_Exercise requirements_
Copy out the entries below exactly as they stand, but only from the line containing "Where should I click to: Click the Include" through the line containing "The height and width of the screenshot is (472, 593).".
::::::::::
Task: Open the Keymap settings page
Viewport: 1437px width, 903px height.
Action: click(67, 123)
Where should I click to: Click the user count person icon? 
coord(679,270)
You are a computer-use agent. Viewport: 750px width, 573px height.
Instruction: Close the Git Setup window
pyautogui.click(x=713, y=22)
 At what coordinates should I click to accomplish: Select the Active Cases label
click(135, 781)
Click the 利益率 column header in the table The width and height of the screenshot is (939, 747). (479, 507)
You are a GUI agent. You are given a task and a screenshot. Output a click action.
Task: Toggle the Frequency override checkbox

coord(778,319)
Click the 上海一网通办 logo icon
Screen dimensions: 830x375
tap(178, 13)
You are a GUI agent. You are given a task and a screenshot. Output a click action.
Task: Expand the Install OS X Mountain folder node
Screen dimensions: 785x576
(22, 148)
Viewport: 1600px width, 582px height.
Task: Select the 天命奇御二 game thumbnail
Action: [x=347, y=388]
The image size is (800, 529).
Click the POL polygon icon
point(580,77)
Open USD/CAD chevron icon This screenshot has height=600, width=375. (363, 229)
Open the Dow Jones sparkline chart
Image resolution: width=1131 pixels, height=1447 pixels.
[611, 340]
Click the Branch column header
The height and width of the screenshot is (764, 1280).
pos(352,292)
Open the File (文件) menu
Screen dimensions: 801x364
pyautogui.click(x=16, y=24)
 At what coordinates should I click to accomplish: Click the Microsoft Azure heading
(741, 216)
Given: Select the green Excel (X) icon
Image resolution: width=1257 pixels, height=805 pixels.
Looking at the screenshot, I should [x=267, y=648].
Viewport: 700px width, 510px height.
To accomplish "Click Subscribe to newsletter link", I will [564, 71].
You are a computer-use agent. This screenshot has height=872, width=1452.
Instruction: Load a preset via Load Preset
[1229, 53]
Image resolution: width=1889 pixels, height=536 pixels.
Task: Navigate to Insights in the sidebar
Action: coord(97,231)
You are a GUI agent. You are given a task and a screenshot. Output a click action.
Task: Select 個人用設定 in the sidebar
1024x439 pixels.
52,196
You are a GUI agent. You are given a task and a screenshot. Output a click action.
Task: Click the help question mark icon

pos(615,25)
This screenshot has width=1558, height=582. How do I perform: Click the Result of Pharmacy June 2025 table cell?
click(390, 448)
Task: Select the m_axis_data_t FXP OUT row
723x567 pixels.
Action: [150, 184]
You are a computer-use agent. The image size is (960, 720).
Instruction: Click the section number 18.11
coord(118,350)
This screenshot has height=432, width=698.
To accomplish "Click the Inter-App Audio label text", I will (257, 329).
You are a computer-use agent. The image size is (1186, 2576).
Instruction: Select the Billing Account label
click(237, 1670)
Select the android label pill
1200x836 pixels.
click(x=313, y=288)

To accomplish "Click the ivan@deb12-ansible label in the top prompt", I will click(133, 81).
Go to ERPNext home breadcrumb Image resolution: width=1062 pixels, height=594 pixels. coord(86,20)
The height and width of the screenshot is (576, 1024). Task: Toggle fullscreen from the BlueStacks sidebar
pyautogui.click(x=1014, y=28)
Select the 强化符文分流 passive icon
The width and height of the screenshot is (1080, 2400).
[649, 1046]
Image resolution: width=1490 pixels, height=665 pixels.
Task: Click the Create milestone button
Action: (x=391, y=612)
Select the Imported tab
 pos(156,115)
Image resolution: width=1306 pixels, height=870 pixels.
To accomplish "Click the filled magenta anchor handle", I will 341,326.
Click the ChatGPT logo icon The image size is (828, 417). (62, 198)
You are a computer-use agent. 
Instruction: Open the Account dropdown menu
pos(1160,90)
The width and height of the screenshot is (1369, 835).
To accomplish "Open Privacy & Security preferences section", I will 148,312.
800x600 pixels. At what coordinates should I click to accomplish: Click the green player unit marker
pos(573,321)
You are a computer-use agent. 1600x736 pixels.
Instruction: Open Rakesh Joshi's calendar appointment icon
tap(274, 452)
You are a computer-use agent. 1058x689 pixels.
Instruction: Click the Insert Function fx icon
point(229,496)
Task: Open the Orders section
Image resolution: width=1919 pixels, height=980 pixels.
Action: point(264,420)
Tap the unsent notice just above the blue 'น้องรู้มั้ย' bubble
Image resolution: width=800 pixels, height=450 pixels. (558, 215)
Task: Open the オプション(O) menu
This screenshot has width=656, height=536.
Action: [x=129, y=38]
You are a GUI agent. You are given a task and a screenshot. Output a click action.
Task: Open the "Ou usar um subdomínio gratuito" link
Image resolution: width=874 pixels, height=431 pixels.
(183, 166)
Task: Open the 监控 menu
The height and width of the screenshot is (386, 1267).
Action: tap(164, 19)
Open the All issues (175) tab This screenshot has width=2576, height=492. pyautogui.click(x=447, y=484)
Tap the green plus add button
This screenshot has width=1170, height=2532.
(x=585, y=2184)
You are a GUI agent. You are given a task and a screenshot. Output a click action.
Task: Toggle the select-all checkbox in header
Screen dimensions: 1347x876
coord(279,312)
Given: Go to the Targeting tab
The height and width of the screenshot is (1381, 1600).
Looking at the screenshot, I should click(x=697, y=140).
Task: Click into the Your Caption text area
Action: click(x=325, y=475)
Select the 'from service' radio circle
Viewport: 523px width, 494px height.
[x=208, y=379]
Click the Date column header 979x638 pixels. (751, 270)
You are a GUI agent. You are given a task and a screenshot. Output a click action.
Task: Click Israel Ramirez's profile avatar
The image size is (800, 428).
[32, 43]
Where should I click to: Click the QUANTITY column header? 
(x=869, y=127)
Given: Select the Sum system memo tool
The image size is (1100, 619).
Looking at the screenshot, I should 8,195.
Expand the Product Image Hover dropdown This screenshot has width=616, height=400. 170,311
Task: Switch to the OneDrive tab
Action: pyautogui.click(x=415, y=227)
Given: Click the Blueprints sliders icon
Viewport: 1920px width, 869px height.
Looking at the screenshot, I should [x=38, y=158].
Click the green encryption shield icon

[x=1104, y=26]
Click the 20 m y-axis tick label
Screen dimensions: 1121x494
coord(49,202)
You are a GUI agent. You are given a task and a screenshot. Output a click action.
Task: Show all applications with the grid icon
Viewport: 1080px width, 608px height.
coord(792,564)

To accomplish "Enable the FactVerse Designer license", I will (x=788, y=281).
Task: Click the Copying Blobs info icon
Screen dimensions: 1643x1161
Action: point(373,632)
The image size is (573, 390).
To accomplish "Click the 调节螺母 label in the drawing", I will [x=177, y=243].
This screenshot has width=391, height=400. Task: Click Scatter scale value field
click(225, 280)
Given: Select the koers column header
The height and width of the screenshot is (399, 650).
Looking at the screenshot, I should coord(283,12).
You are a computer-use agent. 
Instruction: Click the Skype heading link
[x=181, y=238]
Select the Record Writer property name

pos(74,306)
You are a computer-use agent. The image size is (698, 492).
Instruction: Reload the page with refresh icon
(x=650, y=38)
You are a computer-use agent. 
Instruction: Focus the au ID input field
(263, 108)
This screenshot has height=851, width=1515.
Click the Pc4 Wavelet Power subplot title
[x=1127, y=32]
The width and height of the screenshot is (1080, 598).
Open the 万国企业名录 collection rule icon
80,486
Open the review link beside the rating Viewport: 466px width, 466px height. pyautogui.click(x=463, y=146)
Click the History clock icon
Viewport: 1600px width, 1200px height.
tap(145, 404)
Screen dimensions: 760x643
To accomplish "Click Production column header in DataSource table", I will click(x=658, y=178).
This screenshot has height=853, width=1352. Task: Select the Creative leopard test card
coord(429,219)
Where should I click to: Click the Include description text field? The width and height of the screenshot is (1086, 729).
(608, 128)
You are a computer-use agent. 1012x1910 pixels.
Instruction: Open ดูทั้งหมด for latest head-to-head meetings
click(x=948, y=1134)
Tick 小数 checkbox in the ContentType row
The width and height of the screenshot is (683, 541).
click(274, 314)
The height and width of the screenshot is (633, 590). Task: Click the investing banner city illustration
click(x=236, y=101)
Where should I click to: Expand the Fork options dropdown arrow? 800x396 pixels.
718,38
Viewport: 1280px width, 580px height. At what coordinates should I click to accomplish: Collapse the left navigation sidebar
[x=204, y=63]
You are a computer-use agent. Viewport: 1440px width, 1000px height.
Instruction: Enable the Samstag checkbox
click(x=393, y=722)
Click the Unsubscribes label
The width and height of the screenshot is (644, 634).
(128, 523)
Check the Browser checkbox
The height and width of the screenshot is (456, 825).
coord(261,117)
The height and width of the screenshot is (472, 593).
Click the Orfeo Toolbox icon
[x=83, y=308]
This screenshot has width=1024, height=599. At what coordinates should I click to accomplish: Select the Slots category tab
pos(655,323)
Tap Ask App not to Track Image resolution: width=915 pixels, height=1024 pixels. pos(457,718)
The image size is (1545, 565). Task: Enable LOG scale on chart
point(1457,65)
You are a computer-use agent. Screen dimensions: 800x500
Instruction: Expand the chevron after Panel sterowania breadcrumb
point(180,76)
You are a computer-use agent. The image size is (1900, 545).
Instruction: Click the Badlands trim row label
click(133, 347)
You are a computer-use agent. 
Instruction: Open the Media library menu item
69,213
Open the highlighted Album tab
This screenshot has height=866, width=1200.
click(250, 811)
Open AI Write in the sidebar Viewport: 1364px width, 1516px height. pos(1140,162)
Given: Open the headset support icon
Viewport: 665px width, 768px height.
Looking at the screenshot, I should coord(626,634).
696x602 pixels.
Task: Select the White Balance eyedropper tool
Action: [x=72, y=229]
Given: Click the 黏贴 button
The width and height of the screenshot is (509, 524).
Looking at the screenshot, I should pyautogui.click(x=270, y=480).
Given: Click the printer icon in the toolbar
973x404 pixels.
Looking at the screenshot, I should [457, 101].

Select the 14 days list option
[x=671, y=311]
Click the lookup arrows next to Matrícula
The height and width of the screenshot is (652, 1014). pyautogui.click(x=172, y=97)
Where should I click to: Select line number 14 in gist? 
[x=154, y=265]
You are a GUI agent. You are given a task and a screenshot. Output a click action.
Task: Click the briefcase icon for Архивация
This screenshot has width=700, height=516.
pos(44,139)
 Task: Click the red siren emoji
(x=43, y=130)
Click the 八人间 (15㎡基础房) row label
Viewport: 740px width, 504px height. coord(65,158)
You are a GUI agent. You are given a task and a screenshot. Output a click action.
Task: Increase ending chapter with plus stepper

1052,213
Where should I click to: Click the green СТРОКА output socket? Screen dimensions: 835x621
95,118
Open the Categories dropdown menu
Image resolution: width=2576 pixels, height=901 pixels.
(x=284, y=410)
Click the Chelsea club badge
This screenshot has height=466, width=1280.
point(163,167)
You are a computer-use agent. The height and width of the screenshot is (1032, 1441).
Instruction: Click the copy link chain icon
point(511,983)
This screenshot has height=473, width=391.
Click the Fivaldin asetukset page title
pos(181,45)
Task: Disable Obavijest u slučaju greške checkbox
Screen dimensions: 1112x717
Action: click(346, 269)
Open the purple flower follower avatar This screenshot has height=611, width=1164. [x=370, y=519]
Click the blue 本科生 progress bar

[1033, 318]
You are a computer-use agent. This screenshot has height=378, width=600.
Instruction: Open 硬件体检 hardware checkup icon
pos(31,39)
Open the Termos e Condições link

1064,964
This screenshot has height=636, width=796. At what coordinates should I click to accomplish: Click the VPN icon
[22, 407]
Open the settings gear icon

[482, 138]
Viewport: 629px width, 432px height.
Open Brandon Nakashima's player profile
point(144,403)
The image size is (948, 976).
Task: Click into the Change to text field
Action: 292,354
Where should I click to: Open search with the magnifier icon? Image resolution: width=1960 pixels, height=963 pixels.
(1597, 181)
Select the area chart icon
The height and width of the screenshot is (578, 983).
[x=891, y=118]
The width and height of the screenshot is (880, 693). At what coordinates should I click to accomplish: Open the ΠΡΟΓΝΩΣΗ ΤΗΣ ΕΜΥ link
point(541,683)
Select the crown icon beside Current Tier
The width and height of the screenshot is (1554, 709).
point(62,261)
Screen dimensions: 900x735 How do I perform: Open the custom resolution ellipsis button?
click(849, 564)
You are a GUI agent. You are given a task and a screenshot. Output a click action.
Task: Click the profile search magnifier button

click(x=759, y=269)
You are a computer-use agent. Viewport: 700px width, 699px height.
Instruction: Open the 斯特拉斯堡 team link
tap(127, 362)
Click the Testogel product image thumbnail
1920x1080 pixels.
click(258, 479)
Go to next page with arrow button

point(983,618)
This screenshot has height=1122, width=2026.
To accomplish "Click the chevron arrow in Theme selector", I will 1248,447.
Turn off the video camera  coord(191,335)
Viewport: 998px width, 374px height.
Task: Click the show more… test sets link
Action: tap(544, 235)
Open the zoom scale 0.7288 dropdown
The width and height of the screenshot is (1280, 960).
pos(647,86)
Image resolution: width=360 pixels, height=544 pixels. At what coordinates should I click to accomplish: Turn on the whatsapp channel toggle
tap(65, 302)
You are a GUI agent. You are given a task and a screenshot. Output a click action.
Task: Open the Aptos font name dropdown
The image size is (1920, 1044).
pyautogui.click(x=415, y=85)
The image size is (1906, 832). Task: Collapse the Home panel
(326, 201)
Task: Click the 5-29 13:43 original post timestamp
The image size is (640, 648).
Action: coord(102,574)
::::::::::
_Expected answer_
Where should I click to: Click the Include description text field? The width and height of the screenshot is (1086, 729).
(608, 128)
You are a computer-use agent. 1012x1910 pixels.
Instruction: Open ดูทั้งหมด for latest head-to-head meetings
click(x=948, y=1134)
Tick 小数 checkbox in the ContentType row
The width and height of the screenshot is (683, 541).
click(274, 314)
The height and width of the screenshot is (633, 590). Task: Click the investing banner city illustration
click(x=236, y=101)
Where should I click to: Expand the Fork options dropdown arrow? 800x396 pixels.
718,38
Viewport: 1280px width, 580px height. At what coordinates should I click to accomplish: Collapse the left navigation sidebar
[x=204, y=63]
You are a computer-use agent. Viewport: 1440px width, 1000px height.
Instruction: Enable the Samstag checkbox
click(x=393, y=722)
Click the Unsubscribes label
The width and height of the screenshot is (644, 634).
(128, 523)
Check the Browser checkbox
The height and width of the screenshot is (456, 825).
coord(261,117)
The height and width of the screenshot is (472, 593).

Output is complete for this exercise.